O clipe ficou belíssimo. É difícil para você, como compositor, de certa forma “fechar” a interpretação de uma canção num clipe? Como foi o processo? Você sugeriu questões ou ficou nas mãos/ olhar do diretor?
Confesso que tenho um certo desconforto em ilustrações canalhas, em relações narrativas bobas que costumam ser a pauta em alguns videoclipes desde muito tempo. É claro que existem os incríveis também. Sempre cativou mais meu olhar um vídeo que informava paralelamente à música, que funciona dentro de sua linguagem, o que não vejo com tanta frequência assim. A coisa direta, no vídeo, na música, no texto, exige um talento muito específico, é uma seara que desconheço a ponto de perder o chão, sou bem mais subjetivo e abstrato – apesar de amar insanamente quem consegue fazer isso bem, como faz o Vitor Brauer, por exemplo. O roteiro foi totalmente escrito por Frederico Amoz. Na verdade, quando ele ouviu a música, enlouqueceu excitado, pulava e dava gritos como quem havia tomado um choque. Era, de fato, algo da ordem de um choque criativo. A música propôs – e impôs – a ele diversas imagens e sensações. Dias depois da primeira audição, o Amoz surgiu com um roteiro que aproveitava um curta que ele pretendia fazer, mas nunca havia feito, e diversas imagens referenciadas nas artes plásticas, na dança, em intervenções urbanas, tudo muito contemporâneo. Participei do processo inteiro como quem acompanhava e contribua na revelação que experimentava um grande artista, confiei totalmente na potência que surgia no olhar dele espontaneamente, provocada por aquela música minha. No clipe, assinei a montagem ao lado do Jonathan Tadeu e a direção de arte. O Erick Leite filmou e fez a direção de fotografia em total sintonia com o Amoz e a Luísa Gontijo produziu sem aquela coisa chata e inócua dos “nãos”, ela procurava o “sim” e encontrava. Acho que foi um dos trabalhos que mais gostei de fazer, foram seis meses que mudaram a minha vida, certamente.

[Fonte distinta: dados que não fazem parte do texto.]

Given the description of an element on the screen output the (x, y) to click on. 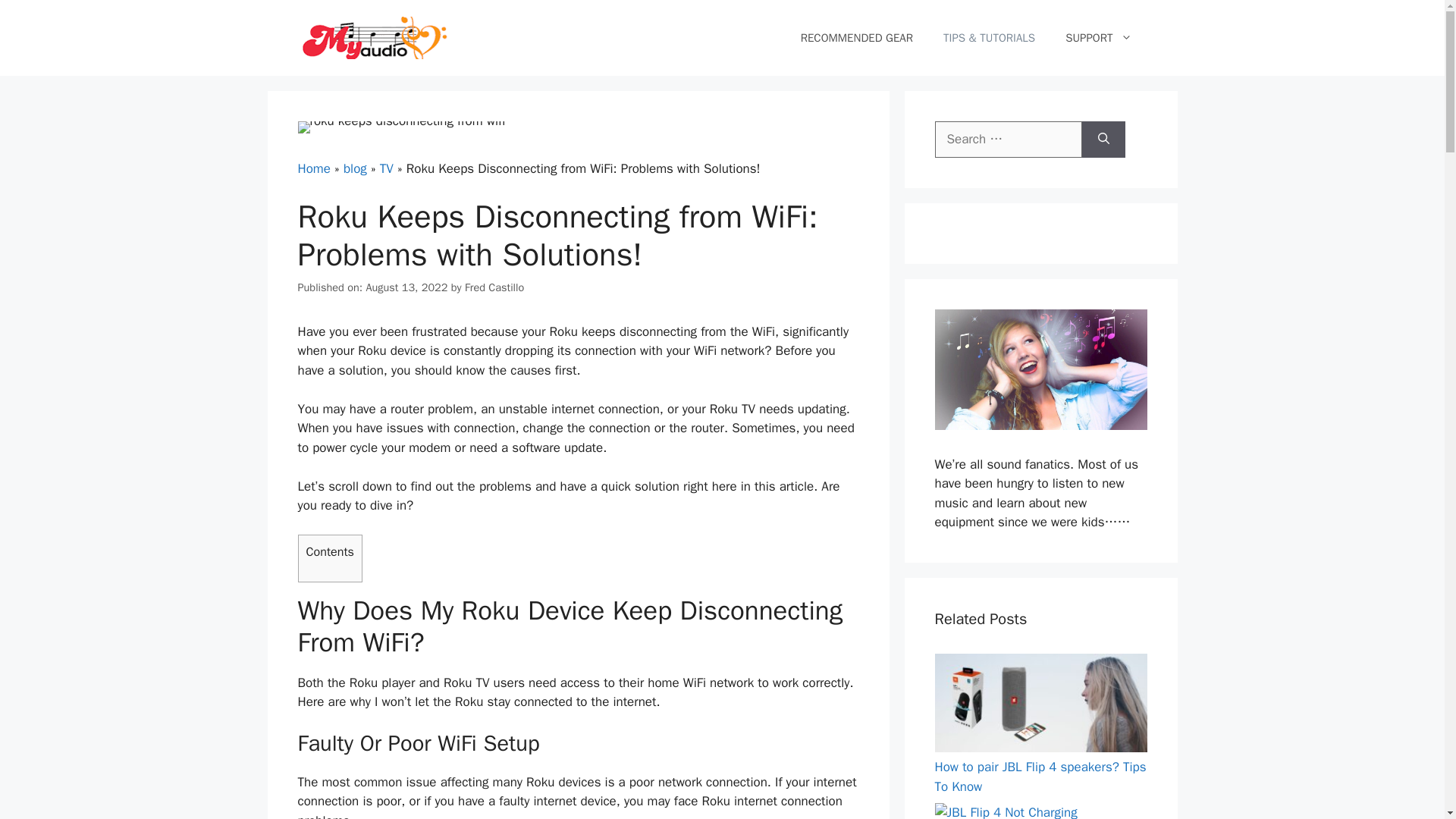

Fale um pouco da Júlia, que além de estar na canção, protagoniza o clipe também
A Julia foi uma delícia do acaso pra minha vida. Não a conhecia, mas tínhamos alguns amigos em comum. Quando terminei a música, já havia até mesmo gravado o meu vocal, procurei por alguém que pudesse ocupá-la com a voz que eu ouvia na minha cabeça, coisa de participação mesmo, né? Você procura uma pessoa que vai viabilizar uma ideia que você teve com as características que tem. Pensei que a Julia tivesse essa voz, mas me enganei. A voz dela era uma outra coisa que fez a música se tornar dela também, a presença dela na música é de pertencimento, nunca diria que de participação. Ela criou, modificou algumas frases musicais e na letra mesmo e fez disso tudo algo maior, mais bonito e marco de um encontro cheio de vida. A Julia é atriz, uma atriz muito expressiva e que se entrega mesmo ao que faz, no clipe a força de sua presença é de uma intensidade agressiva até, apesar de sua energia ser totalmente branda e leve. Nos tornamos grandes amigos e estamos conversando pra outros projetos juntos, talvez no segundo semestre. Deu muito certo nosso encontro, na vida e na arte.